A National Agricultural Policy

FEA (“Funding Enlightened Agriculture”) was recent established specifically to direct new farms and markets and even research projects towards appropriate finance, and to provide appropriate business advice. FEA is a project of the Real Farming Trust, a registered charity.

Taken together all these mechanisms, movements, and trends add up to what might be called – to invert a famous quote from Edward Heath – “The acceptable face of capitalism”. Capitalism should be not be “smashed” as the extreme Left suggests, for this would certainly be difficult and probably counter-productive. But it does need to be rescued from reductionist, amoral pit into which it has been allowed to sink.

Clearly, there are many specific ways in which a political party could help to smooth the path for all of the above endeavours – though in the present manifesto a general statement of intent will suffice.


1: The Future of Food and Farming. A Foresight report chaired by Sir John Beddington. Government Office for Science, January 2011.

2: Agriculture at a Crossroads. Report by the International Assessment of Agricultural Knowledge, Science and Technology for Development. Co-chaired by Professor Hans Herren of the Millennium Institute, Washington, and Judi Wakhungu of the African Centre for Technology Studies. 2009.

4 thoughts on “A National Agricultural Policy

  1. Thank you for a brilliant article. It will stimulate me to put pen to paper on a wider range of issues where the same kinds of principles apply.

    I am trying to answer one simple question that either has not troubled the finest minds in economics or has proved too difficult. That question is ‘how do we move jobs to people, rather than expecting people to move to the jobs?’

    Your writings have given me a lot of new ideas to mull over.

    1. Your question is thought provoking & challenging Joe, only I’m wondering whether the terminology tends to limit the possible options…would it be more helpful to put the notion of “a job” on one side temporarily, and replace it with the more replete term “livelihood?”

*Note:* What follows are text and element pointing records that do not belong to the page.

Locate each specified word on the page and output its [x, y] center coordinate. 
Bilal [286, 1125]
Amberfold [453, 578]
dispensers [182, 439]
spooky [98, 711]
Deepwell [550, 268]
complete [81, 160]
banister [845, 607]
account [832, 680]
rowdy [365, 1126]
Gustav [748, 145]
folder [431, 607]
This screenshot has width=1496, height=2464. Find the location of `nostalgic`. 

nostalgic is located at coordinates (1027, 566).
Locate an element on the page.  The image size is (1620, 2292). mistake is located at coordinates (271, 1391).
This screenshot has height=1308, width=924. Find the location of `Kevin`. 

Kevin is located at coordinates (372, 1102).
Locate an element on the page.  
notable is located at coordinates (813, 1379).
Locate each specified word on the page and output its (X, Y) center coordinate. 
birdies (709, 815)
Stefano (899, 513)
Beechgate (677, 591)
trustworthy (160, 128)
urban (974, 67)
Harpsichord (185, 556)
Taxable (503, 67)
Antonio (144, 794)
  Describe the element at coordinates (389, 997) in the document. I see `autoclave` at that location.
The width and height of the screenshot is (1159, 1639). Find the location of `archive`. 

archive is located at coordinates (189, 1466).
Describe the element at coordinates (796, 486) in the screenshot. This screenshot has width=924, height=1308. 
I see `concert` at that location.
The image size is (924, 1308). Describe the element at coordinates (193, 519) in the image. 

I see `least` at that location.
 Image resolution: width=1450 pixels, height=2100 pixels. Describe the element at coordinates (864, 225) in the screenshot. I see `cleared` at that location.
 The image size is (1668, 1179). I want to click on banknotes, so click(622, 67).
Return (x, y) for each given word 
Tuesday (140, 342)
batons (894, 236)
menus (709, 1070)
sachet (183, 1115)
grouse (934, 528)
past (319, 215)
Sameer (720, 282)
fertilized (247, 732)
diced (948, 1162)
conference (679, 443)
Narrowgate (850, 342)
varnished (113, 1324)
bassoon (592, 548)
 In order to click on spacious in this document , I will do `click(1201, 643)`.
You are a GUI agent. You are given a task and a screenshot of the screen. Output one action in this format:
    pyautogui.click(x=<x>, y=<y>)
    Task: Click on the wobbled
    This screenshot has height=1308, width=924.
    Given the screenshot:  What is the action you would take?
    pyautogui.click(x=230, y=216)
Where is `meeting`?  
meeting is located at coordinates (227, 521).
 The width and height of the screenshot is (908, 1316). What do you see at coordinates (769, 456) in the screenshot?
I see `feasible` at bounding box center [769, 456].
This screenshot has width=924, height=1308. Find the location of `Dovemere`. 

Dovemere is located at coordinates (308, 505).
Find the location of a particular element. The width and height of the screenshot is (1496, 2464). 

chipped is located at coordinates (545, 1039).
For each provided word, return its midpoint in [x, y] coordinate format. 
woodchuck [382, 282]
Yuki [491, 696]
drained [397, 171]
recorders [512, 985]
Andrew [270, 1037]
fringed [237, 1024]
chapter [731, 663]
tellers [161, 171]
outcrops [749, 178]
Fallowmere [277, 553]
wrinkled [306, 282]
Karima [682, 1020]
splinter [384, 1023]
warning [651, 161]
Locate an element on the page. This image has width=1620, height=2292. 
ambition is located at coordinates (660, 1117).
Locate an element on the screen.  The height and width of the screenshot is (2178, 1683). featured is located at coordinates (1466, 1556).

      My point is that livelihood implies engagement with one’s surroundings, one’s total environment, stakeholding, interacting and being embedded within a community of intent; whereas “job” may only suggest a “conventional” structure of employment, that suggests one’s probable dependence and vulnerability to shifting priorities, like the flux of “markets” serving shareholders’ profit motives, without their direct participation or personal involvement.

      Once we define ourselves as merely “labour,” as only an economic component or potential tool for some business enterprise or other, we are no longer self-determining autonomous beings with creative potential and needs beyond simple gainful “employment.”

      I think your inverted emphasis is extremely helpful, but perhaps that inversion demands more complex, reflexive context ~ some “added (psycho-social) value…”

  2. Towards the end of your article you talk of land ownership, the only way is nationalisation, but to keep on side the farmers that would be effected, would need a massive educational understanding on their behalf to forgo family ties to the farm and the future.This would be do able, provided the profit that would have been made and put back into the farm for equipment ,stock etc would now be covered by legitimate hand outs to cover the improvements, thus giving the farm a way forward with an incentive and interest for all concerned.

    1. I think the devil is in the detail on this one Peter. The impression I have is that family farms to a very great extent have already been sold off and consolidated, under agribusiness corporate protocols.

      Land is also being bought up and only maintained as an investment hedge, not only here but internationally. A comprehensive, up-to-date, survey might reveal some surprising statistics.

      Personally, I’d like to see the development of adaptable, carefully conceived, design templates for sustainable, small-scale, technologically appropriate and self-contained, self-sufficient cooperative ventures.

      Something sufficiently flexible, yet robust enough to persuade the big landowning entities like the Crown, to lease or grant rights to multiple permaculture type small-holdings or “cellular” initiatives right across the country.

      Poundbury in Dorset was an intriguing socio-architectural experiment, sponsored by the Duchy of Cornwall, an idea that could be adapted in a different form to accommodate working aspirations and agrarian renaissance rural needs. I think we should be encouraging such bold visionary thinking.

      The trick would be to devise an adaptive, enlightened formula that satisfies the highest standards of ecological estate management and land stewardship, whilst empowering participating stakeholders, rather that imposing a procrustean regimen that stifles independence, individual sovereignty and self-expression.

      I actually think Colin’s proposed network of colleges, could form the coherent infrastructure for such a diverse programme of rural “repopulation.” We need more people on the land, but in ways that offer the means to improve habitats rather than degrading them, either biologically or aesthetically.